Friday, December 28, 2012

Self care

Came home after a meeting at a Buddhist center. I was feeling out of sorts and knew where to go for care-a meeting. Driving across town the beauty is that I knew a meeting would happen at a certain time and place whether I made it on time or not. This gives me great comfort knowing the rooms are there for me and anyone else. It has no requirements except a desire to stop drinking.

My friend N has been staying here for a few days. It's nice to have company in our home.
Friends can help fill in a place. She is in bad shape with her boyfriend as he has many girlfriends.
Stories are repeated over and over again. This repetition is exhausting. I learn self care and detachment.
Taking care means I don't have to listen to it.

Wow I am tired think it's time for sleep.
one step at a time


Tuesday, December 25, 2012

the 3 c's

Feeling calm tonight after a nice dinner at home. We invited Y nephew and a couple of friends.
I began cooking early this morning. Yesterday thinking of the dinner I noticed that things werent
sitting right. This made me think about how i was going to take care of myself. A few phone calls were made and things began to feel better. Taking care of myself sometimes me asking others to show up for a dinner by participating. I dont have to do it all.
They have a choice if this works or not for them. Of course if it doesn't work I can choose another plan
but it can not continue as in the past. She decided to show up and help  me with the dinner.
This works better for everyone. As I age and work a program the martyr just doesnt work for me. This role is a set up for resentments.
We can remain better friends with boundaries.

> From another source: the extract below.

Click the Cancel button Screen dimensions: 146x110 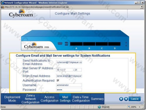(x=135, y=99)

Y has not really been much better he seems more stable but in a horrible mood. This is where I get to practice my program. He can be in a  mood and I can have a choice in how I am going to take care of Dianne. It's not my job to make him feel better. There is a set up and I wont bite his bait called the blame game. In the past my self esteem was so low he could trigger me to act out also. It was ugly.

The 3 c's

We didn’t CAUSE it; we cannot CONTROL it;
and
We cannot CURE it.

Taking Care of myself is/ was and INSIDE job.
I am grateful for Alanon
The Holidays have been very nice despite everything.
Hp has a plan for me.

Saturday, December 22, 2012

Powerless


Gratitude for what I have in my life. I concentrate on what is not working but I have much to be thankful for. Last night a woman came up to me and wanted money as I was pumping gas. I was upset she was asking at the wrong time with the wrong attitude…She looked drugged up and needing a fix. I wasn’t very kind to her trying to ignore the situation and get out of the station.
She walked away mentioning she just wanted  a pair of socks. I noticed she had a pair of white crews sticking out the top of her shoes.
Fortunately I went to a meeting and was able to welcome newcomers.
I hope to bring more compassion to those in need.
@Pema Chodren
THE PRACTICE OF TONGLEN
In order to have compassion for others, we have to have compassion for ourselves.
In particular, to care about other people who are fearful, angry, jealous, overpowered by addictions of all kinds, arrogant, proud, miserly, selfish, mean —you name it— to have compassion and to care for these people, means not to run from the pain of finding these things in ourselves. In fact, one’s whole attitude toward pain can change. Instead of fending it off and hiding from it, one could open one’s heart and allow oneself to feel that pain, feel it as something that will soften and purify us and make us far more loving and kind.

The past couple days I have been tweaked, not as bad as in the past. Just feeling sad at others not being able to show up for me. My h is in his workaholic stage working day and night. Rude and withdrawn.
I detach with love- well try to. Today I fantasized about leaving him to pay him back for making me feel so alone. I go to meetings and share. Loving myself is difficult in these Holiday situations. 
I fear he wont show up for Xmas eve dinner at a friends home. It will not be the first time he has embarrassed me. Alanon is there to embrace me.
Tonight I will write, tomorrow I hopefully will wake up and go the Zen Center.
I am powerless and will let god work magic in my life.


Sunday, December 2, 2012

Not working for me

Having compassion for myself. This simple act is difficult for me I want to be perfect.
Letting go of who I think I should be and acceptance of who I am.
Of course following an old storyline is exhausting and who wrote the script.
Tonight in mediation the talk was on many things but the focus was on sitting with yourself.
In the end trying to sit with all my feelings and not attach is freeing.
It takes time there is a restless quality to my mediation especially in the beginning.
Sitting though teaches me patience and focus. These two quality's can take anyone deeper into knowing our authentic self.

Thinking of letting my sponsor go, she is continually one hour late.
Every get together is frustrating I dont think it should be like that.
I left the meeting place last time we were to meet due to her extreme tardiness. I think it would be best
to find someone else to hold me in Alanon.
It just is not working for me.
She is not a bad person but her tardiness is troubling.